Je pense qu'on aborde ici un élément fondamental du jeu. Je comprends ton idée de tirer des mots thématiques dans un chapeau pour rester dans le ton, mais justement, dans Innommable il n'y a pas de ton pré-existant dans lequel on puisse rester.
Il y a un ton qui s'affirme en cours de partie, avec le MJ comme initiateur, avec une dynamique MJ-joueurs pour l'évolution et une fin essentiellement dominée par les joueurs.

Relis peut-être le premier rapport de playtest, qui était certes trop extrême par rapport à mon idéal, mais qui avait clairement les éléments de base en place.

Les joueurs participent à la construction du monde, par suggestions interposées. C'est le MJ qui a le dernier mot, mais bien souvent, il aura intérêt à respecter les rêves pour rendre le monde aussi cohérent que possible. A la limite, le MJ peut donner l'impression que tout était déjà en place et que c'est une coïncidence si les rêves des joueurs s'y insèrent.

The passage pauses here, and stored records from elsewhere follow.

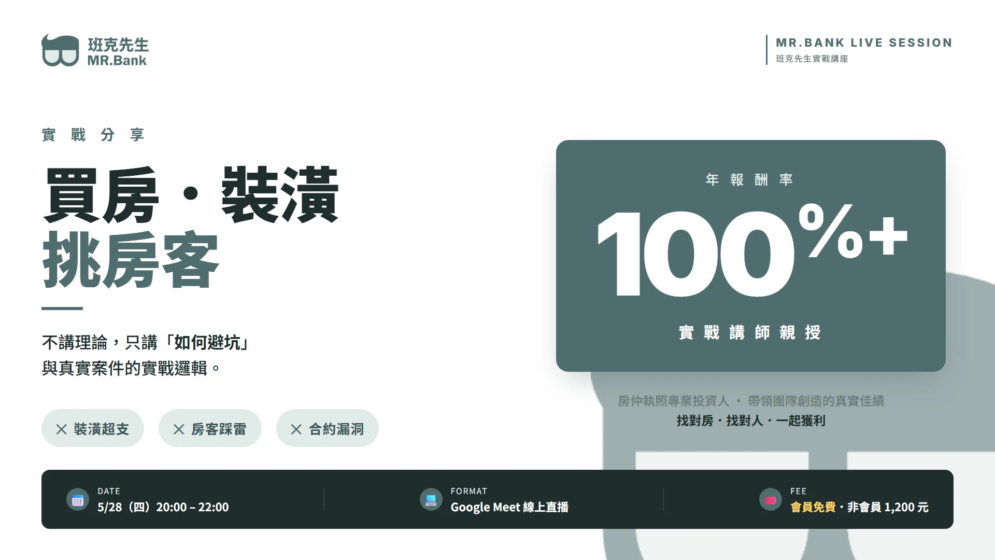The width and height of the screenshot is (995, 560).
Task: Click the date 5/28（四）20:00 – 22:00
Action: click(x=163, y=507)
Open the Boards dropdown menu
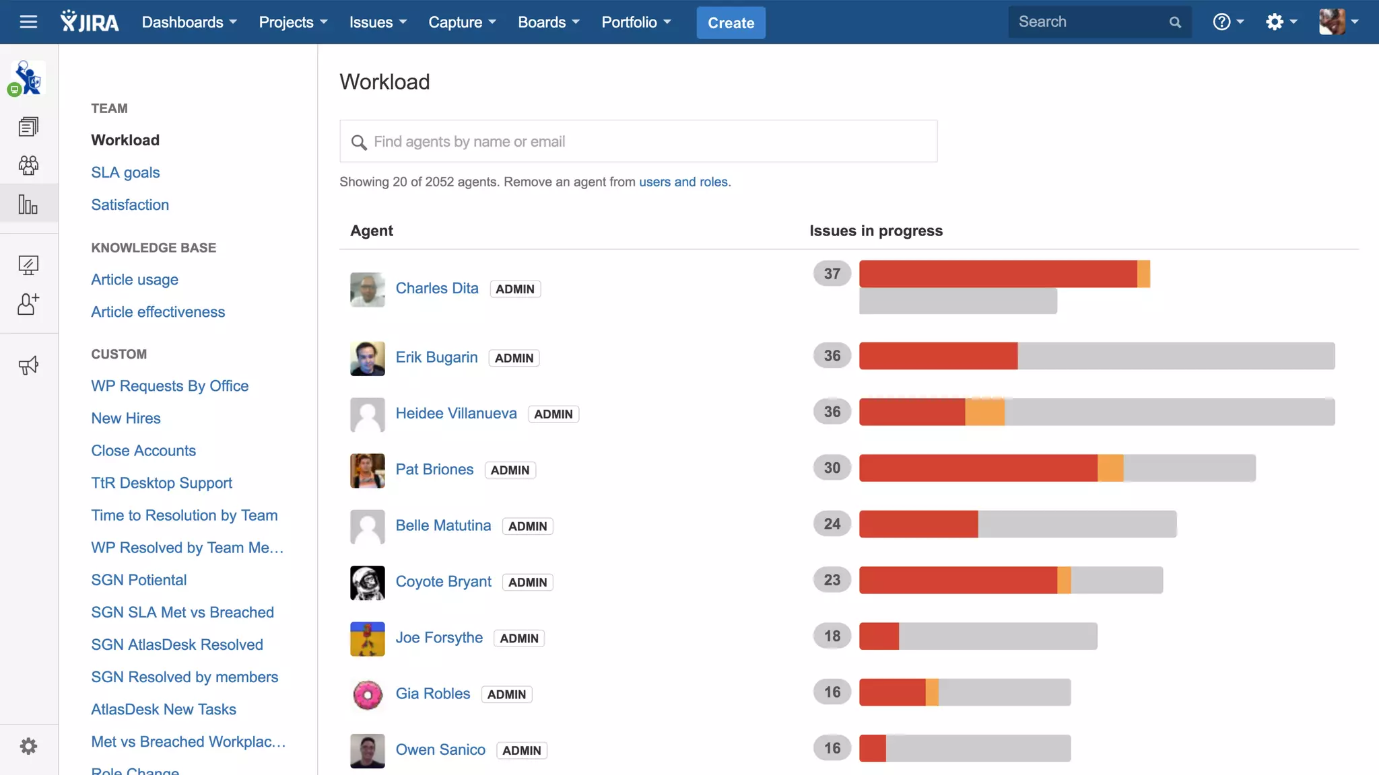 pos(548,22)
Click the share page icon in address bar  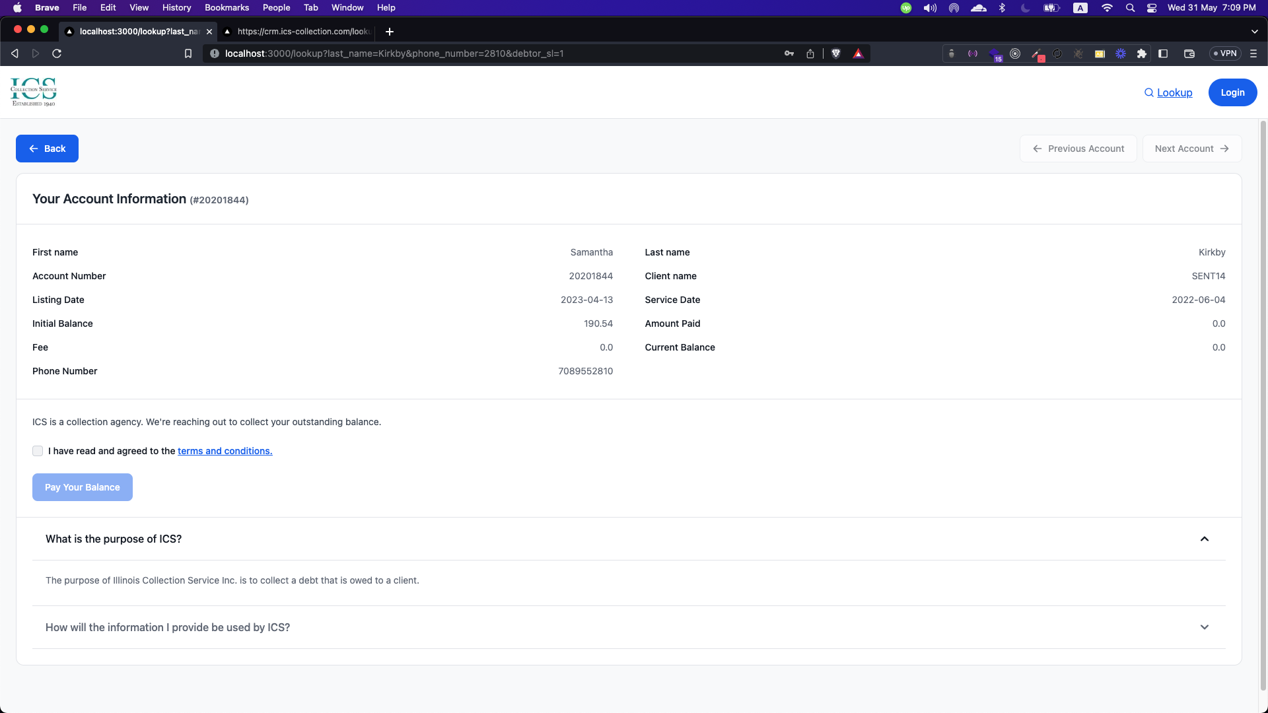point(810,53)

Néanmoins, en réalité, il n'y a rien qui est véritablement fixe, sauf les quelques étapes de la situation mystérieuse, qui ne vont toutefois acquérir une forme définitive qu'en cours de jeu.
C'est aussi pour cela que j'ai quelque peu pris de la distance avec le mythe de Cthulhu. Le jeu ne s'appelle plus Azathoth et j'ai viré toutes les références explicites à des éléments du mythe dans le texte. Ceci parce que tu m'as fait quelques très pertinentes remarques précédemment par rapport au fait que j'avais ma propre approche à la question lovecraftienne et aussi parce que du coup, on se fixe moins sur le canon du mythe et on se permet une plus grande malléabilité au niveau de "la gueule des monstres".


Ceci est un parti pris, pas une vérité théorique fondamentale. J'ai constaté que je préférais jouer l'horreur lovecraftienne avec un fort apport des joueurs (qui semblent s'impliquer plus quand leurs peurs projetées se matérialisent effectivement). Je suis tout à fait conscient que d'autres préfèrent une approche plus unitaire dès le début, avec une esthétique plus "pure" émanant du MJ seul. Je pense que parmi les différents jeux lovecraftiens déjà publiés, tous sont dans cette veine, mais je n'en ai pas trouvé qui donne une part de responsabilité aussi franche aux joueurs (sauf peut-être la version lovecraftienne de InSpectres, à laquelle je n'ai pas encore joué).
Du coup, le jeu ne sera pas satisfaisant pour tous, mais si je prenais l'autre approche, il ne serait pas satisfaisant pour moi!


Cette discussion me fait penser à une technique que j'utilise de temps à autre: si vraiment un joueur raconte quelque chose de stupide, je le regarde avec de gros yeux et lui dis "vraiment?"
Souvent, le joueur réfléchit, comprend qu'il était trop burlesque et reformule. Ça je peux le faire que je sois MJ ou joueur, mais je pense que c'est la responsabilité du MJ de bien regarder l'attitude des autres joueurs. Si quelqu'un a un mouvement de recul, il faut probablement intervenir. Je vais noter cela quelque part dans le texte!
Si le joueur ne comprend toujours pas, je pense que c'est un tel boulet qu'il vaut mieux arrêter de jouer. Même en convention où je ne connais pas les joueurs qui vont jouer avec moi, ceci ne m'est jamais arrivé (peu importe le jeu).